▶ [What to work on]:
Copy all of the data below line for line, changing nothing.

▶ [Provided material]:
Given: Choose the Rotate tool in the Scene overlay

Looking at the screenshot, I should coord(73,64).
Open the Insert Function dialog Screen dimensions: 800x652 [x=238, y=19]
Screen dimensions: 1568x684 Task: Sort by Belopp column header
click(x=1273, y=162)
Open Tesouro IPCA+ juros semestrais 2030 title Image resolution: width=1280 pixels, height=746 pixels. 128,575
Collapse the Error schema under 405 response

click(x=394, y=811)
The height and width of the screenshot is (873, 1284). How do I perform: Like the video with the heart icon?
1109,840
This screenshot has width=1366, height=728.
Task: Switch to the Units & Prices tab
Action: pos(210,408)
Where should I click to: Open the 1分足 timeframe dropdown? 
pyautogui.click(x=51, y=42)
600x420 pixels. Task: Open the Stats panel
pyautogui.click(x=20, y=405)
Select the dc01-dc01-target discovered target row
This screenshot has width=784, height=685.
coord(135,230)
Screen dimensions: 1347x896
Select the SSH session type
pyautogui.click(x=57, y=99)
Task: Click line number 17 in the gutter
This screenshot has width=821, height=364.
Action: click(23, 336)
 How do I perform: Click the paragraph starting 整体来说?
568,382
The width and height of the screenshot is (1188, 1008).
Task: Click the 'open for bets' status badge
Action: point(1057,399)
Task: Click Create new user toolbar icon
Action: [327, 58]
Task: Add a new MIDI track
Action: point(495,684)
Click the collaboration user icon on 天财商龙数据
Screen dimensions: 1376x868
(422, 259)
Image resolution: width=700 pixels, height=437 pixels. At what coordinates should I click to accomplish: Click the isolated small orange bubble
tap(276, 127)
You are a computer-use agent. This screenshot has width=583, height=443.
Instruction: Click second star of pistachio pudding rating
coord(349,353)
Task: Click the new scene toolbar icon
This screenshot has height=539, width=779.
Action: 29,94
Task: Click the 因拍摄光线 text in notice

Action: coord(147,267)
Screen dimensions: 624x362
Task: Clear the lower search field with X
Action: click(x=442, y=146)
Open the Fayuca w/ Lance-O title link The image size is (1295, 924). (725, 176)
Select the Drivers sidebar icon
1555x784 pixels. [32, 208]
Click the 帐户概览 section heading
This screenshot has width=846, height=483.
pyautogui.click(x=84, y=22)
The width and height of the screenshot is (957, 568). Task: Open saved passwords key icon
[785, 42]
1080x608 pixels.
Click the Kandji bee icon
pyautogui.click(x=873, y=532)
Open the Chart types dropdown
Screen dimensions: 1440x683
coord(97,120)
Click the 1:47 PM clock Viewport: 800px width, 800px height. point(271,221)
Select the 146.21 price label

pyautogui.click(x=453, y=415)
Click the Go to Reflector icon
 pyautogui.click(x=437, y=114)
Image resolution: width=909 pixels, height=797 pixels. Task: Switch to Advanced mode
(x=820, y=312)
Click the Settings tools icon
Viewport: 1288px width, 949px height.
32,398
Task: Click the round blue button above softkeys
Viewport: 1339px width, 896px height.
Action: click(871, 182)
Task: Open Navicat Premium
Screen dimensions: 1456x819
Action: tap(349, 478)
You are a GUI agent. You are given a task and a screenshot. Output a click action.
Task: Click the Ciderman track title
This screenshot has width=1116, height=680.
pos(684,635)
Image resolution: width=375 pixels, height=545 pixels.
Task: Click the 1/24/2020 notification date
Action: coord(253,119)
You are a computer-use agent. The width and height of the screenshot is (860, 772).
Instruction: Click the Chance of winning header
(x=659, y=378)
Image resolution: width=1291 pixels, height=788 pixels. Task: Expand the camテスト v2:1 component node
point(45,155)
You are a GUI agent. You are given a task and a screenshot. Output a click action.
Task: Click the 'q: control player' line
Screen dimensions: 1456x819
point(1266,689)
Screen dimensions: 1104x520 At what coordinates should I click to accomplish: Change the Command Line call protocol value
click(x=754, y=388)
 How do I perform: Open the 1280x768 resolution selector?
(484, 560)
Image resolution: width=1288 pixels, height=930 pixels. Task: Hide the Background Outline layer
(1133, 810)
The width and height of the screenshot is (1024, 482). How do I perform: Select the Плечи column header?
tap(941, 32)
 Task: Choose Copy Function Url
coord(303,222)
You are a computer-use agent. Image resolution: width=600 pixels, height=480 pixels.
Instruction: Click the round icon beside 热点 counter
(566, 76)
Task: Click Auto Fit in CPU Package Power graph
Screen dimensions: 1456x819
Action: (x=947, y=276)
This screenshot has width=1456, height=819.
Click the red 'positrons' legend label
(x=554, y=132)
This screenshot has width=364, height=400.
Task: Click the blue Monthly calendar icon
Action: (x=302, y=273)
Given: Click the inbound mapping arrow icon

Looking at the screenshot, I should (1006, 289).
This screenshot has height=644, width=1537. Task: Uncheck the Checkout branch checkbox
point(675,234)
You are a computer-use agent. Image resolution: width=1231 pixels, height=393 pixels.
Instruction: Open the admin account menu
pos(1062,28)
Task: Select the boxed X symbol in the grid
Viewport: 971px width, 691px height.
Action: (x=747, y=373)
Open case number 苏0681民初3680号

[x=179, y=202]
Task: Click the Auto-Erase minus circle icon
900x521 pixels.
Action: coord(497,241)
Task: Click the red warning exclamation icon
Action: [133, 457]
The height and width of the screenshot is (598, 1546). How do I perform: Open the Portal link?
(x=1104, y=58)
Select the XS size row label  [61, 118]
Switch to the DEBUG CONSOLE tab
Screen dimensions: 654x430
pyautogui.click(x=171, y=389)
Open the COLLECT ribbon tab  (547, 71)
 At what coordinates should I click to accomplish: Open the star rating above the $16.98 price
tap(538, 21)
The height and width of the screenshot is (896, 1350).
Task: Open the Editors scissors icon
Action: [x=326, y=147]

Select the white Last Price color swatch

▶ [Problem solution]:
Given: Choose the Rotate tool in the Scene overlay

Looking at the screenshot, I should coord(73,64).
Open the Insert Function dialog Screen dimensions: 800x652 [x=238, y=19]
Screen dimensions: 1568x684 Task: Sort by Belopp column header
click(x=1273, y=162)
Open Tesouro IPCA+ juros semestrais 2030 title Image resolution: width=1280 pixels, height=746 pixels. 128,575
Collapse the Error schema under 405 response

click(x=394, y=811)
The height and width of the screenshot is (873, 1284). How do I perform: Like the video with the heart icon?
1109,840
This screenshot has width=1366, height=728.
Task: Switch to the Units & Prices tab
Action: pos(210,408)
Where should I click to: Open the 1分足 timeframe dropdown? 
pyautogui.click(x=51, y=42)
600x420 pixels. Task: Open the Stats panel
pyautogui.click(x=20, y=405)
Select the dc01-dc01-target discovered target row
This screenshot has width=784, height=685.
coord(135,230)
Screen dimensions: 1347x896
Select the SSH session type
pyautogui.click(x=57, y=99)
Task: Click line number 17 in the gutter
This screenshot has width=821, height=364.
Action: click(23, 336)
 How do I perform: Click the paragraph starting 整体来说?
568,382
The width and height of the screenshot is (1188, 1008).
Task: Click the 'open for bets' status badge
Action: point(1057,399)
Task: Click Create new user toolbar icon
Action: [327, 58]
Task: Add a new MIDI track
Action: point(495,684)
Click the collaboration user icon on 天财商龙数据
Screen dimensions: 1376x868
(422, 259)
Image resolution: width=700 pixels, height=437 pixels. At what coordinates should I click to accomplish: Click the isolated small orange bubble
tap(276, 127)
You are a computer-use agent. This screenshot has width=583, height=443.
Instruction: Click second star of pistachio pudding rating
coord(349,353)
Task: Click the new scene toolbar icon
This screenshot has height=539, width=779.
Action: 29,94
Task: Click the 因拍摄光线 text in notice

Action: coord(147,267)
Screen dimensions: 624x362
Task: Clear the lower search field with X
Action: click(x=442, y=146)
Open the Fayuca w/ Lance-O title link The image size is (1295, 924). (725, 176)
Select the Drivers sidebar icon
1555x784 pixels. [32, 208]
Click the 帐户概览 section heading
This screenshot has width=846, height=483.
pyautogui.click(x=84, y=22)
The width and height of the screenshot is (957, 568). Task: Open saved passwords key icon
[785, 42]
1080x608 pixels.
Click the Kandji bee icon
pyautogui.click(x=873, y=532)
Open the Chart types dropdown
Screen dimensions: 1440x683
coord(97,120)
Click the 1:47 PM clock Viewport: 800px width, 800px height. point(271,221)
Select the 146.21 price label

pyautogui.click(x=453, y=415)
Click the Go to Reflector icon
 pyautogui.click(x=437, y=114)
Image resolution: width=909 pixels, height=797 pixels. Task: Switch to Advanced mode
(x=820, y=312)
Click the Settings tools icon
Viewport: 1288px width, 949px height.
32,398
Task: Click the round blue button above softkeys
Viewport: 1339px width, 896px height.
Action: click(871, 182)
Task: Open Navicat Premium
Screen dimensions: 1456x819
Action: tap(349, 478)
You are a GUI agent. You are given a task and a screenshot. Output a click action.
Task: Click the Ciderman track title
This screenshot has width=1116, height=680.
pos(684,635)
Image resolution: width=375 pixels, height=545 pixels.
Task: Click the 1/24/2020 notification date
Action: coord(253,119)
You are a computer-use agent. The width and height of the screenshot is (860, 772).
Instruction: Click the Chance of winning header
(x=659, y=378)
Image resolution: width=1291 pixels, height=788 pixels. Task: Expand the camテスト v2:1 component node
point(45,155)
You are a GUI agent. You are given a task and a screenshot. Output a click action.
Task: Click the 'q: control player' line
Screen dimensions: 1456x819
point(1266,689)
Screen dimensions: 1104x520 At what coordinates should I click to accomplish: Change the Command Line call protocol value
click(x=754, y=388)
 How do I perform: Open the 1280x768 resolution selector?
(484, 560)
Image resolution: width=1288 pixels, height=930 pixels. Task: Hide the Background Outline layer
(1133, 810)
The width and height of the screenshot is (1024, 482). How do I perform: Select the Плечи column header?
tap(941, 32)
 Task: Choose Copy Function Url
coord(303,222)
You are a computer-use agent. Image resolution: width=600 pixels, height=480 pixels.
Instruction: Click the round icon beside 热点 counter
(566, 76)
Task: Click Auto Fit in CPU Package Power graph
Screen dimensions: 1456x819
Action: (x=947, y=276)
This screenshot has width=1456, height=819.
Click the red 'positrons' legend label
(x=554, y=132)
This screenshot has width=364, height=400.
Task: Click the blue Monthly calendar icon
Action: (x=302, y=273)
Given: Click the inbound mapping arrow icon

Looking at the screenshot, I should (1006, 289).
This screenshot has height=644, width=1537. Task: Uncheck the Checkout branch checkbox
point(675,234)
You are a computer-use agent. Image resolution: width=1231 pixels, height=393 pixels.
Instruction: Open the admin account menu
pos(1062,28)
Task: Select the boxed X symbol in the grid
Viewport: 971px width, 691px height.
Action: (x=747, y=373)
Open case number 苏0681民初3680号

[x=179, y=202]
Task: Click the Auto-Erase minus circle icon
900x521 pixels.
Action: coord(497,241)
Task: Click the red warning exclamation icon
Action: [133, 457]
The height and width of the screenshot is (598, 1546). How do I perform: Open the Portal link?
(x=1104, y=58)
Select the XS size row label  [61, 118]
Switch to the DEBUG CONSOLE tab
Screen dimensions: 654x430
pyautogui.click(x=171, y=389)
Open the COLLECT ribbon tab  (547, 71)
 At what coordinates should I click to accomplish: Open the star rating above the $16.98 price
tap(538, 21)
The height and width of the screenshot is (896, 1350).
Task: Open the Editors scissors icon
Action: [x=326, y=147]

Select the white Last Price color swatch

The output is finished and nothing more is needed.